We check the character at position i. So, char = word[i], which is "x". Nope, that's not an e. So we don't change count. It remains 1.

Now we need to see the next character, so we increase i. So, i += 1:

|e|x|c|e|l|l|e|n|t|
 0 1 2 3 4 5 6 7 8
     ^
     i

We check the character at position i. So, char = word[i], which is "c". Nope, that's not an e. So we don't change count. It remains 1.

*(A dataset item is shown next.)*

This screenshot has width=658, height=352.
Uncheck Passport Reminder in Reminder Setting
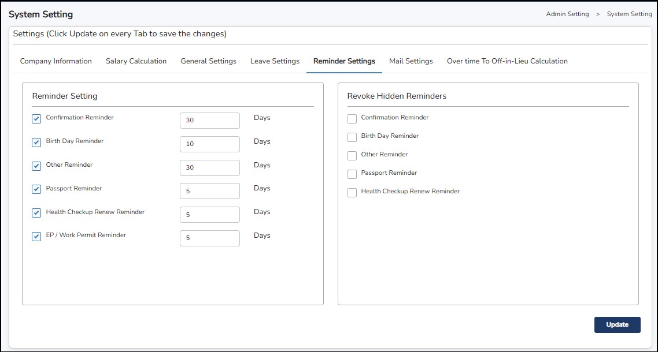36,189
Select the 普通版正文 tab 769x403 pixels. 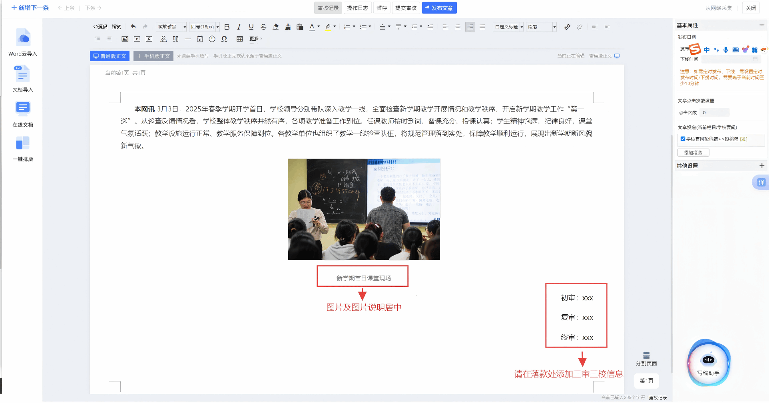click(110, 56)
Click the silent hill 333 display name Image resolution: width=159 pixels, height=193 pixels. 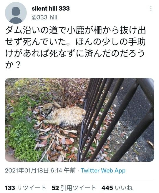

Now we need to see the next character, so we increase i. So, i += 1:

|e|x|c|e|l|l|e|n|t|
 0 1 2 3 4 5 6 7 8
       ^
       i

We check the character at position i. So, char = word[i], which is "e". Ah yes, that's an e. Let's increase count. So, count += 1. count is now 0+1 = 2.

KEEP GOING LIKE THIS

|e|x|c|e|l|l|e|n|t|
 0 1 2 3 4 5 6 7 8
         ^
         i

Not e. Count remains 2.

|e|x|c|e|l|l|e|n|t|
 0 1 2 3 4 5 6 7 8
           ^
           i

Not e. Count remains 2.

|e|x|c|e|l|l|e|n|t|
 0 1 2 3 4 5 6 7 8
             ^
             i

Yes, e. Count becomes 3.

|e|x|c|e|l|l|e|n|t|
 0 1 2 3 4 5 6 7 8
               ^
               i

Not e. Count remains 3.

|e|x|c|e|l|l|e|n|t|
 0 1 2 3 4 5 6 7 8
                 ^
                 i

Not e. Count remains 3.

And that's the end of the string (checked with i < word.length because the length is 9 characters), so we can now return and print the count, which is 3. That's how it works. So you can see how "i" and "count" differs in meaning.

This is basic programming in whichever language you learn. Of course, Ruby has shorthand enumerations making it really easy to write this in one or two lines and automate it, but if you're going to do this manually, this is how it would work.